Even more complex were the set of rules governing men and women in their interaction at the football stadium.

School rules forbade women from sitting between the 28th and 50th yard lines at home games; their cheering capacity was deemed to small. This meant that men who brought dates to the games would be forced to either sit apart from them or take seats outside of the 28 and 50 yard lines.

The policy had been weakly enforced in past years, but in 1947 the Harvard Athletic Association [HAA] changed tacks after a Student Council recommendation argued women decreased the cheering strength of that section.

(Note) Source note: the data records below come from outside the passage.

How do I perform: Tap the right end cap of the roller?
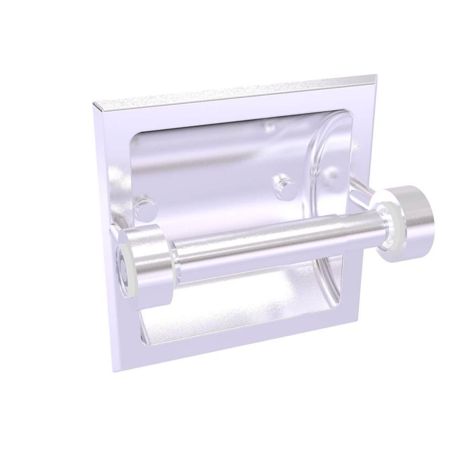click(x=406, y=224)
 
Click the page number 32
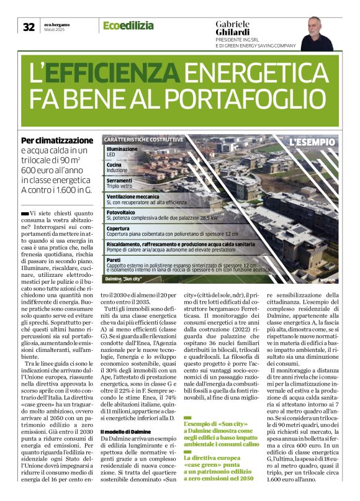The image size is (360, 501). click(29, 27)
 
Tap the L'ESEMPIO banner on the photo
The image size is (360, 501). click(312, 142)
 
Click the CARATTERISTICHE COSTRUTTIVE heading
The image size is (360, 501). click(143, 140)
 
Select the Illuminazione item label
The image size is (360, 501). click(122, 149)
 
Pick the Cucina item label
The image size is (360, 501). click(114, 165)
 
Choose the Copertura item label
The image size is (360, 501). click(118, 228)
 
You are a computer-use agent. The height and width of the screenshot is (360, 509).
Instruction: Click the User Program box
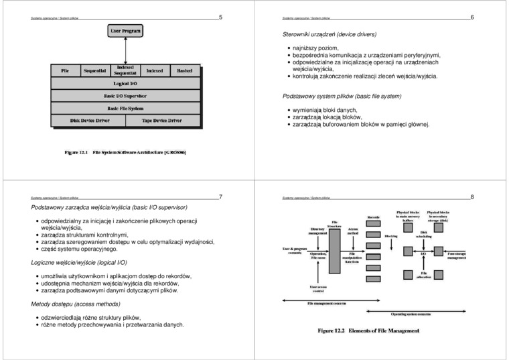pyautogui.click(x=125, y=31)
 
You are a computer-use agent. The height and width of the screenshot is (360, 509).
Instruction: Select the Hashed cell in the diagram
pyautogui.click(x=184, y=70)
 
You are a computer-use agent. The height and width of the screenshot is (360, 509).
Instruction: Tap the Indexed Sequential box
pyautogui.click(x=125, y=70)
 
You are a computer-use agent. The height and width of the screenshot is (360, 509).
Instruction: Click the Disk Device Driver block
pyautogui.click(x=89, y=121)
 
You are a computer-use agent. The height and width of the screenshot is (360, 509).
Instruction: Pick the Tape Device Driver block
pyautogui.click(x=161, y=121)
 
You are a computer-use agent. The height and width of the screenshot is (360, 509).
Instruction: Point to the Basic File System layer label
pyautogui.click(x=125, y=108)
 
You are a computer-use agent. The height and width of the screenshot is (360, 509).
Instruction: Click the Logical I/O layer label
pyautogui.click(x=125, y=84)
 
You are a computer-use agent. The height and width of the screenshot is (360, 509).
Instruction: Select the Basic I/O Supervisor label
pyautogui.click(x=125, y=96)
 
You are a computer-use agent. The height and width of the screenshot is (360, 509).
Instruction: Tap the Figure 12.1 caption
pyautogui.click(x=125, y=152)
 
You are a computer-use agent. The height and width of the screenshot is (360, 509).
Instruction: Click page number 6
pyautogui.click(x=472, y=17)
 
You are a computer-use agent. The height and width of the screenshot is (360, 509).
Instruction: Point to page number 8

Rallies of Harvard students erupted in response, contesting the HAA's logic.

During the Holy Cross game, when an usher asked a couple to leave the cheering section, the crowd broke out in boos, hurling wads of paper at the stadium official.

One man tried to bypass the rules by disguising his date as a man, dressing her in dungarees, a worn jacket and a hat to conceal her hair. The couple failed miserably in evading the watchful eyes of the ushers-they were banished behind the goal posts.

The Student Council responded speedily to the protests with a poll of the student body that showed Harvard students favored abolishing the all-male cheering section four to one. By November 4, the Committee on Athletic Regulation decided to base stadium seating on class instead of sex. Starting with the Yale game, seating priority went to the more senior classes.

The Class of 1951 had no success, however, against the most omnipresent of the College's social rules: the hated parietals.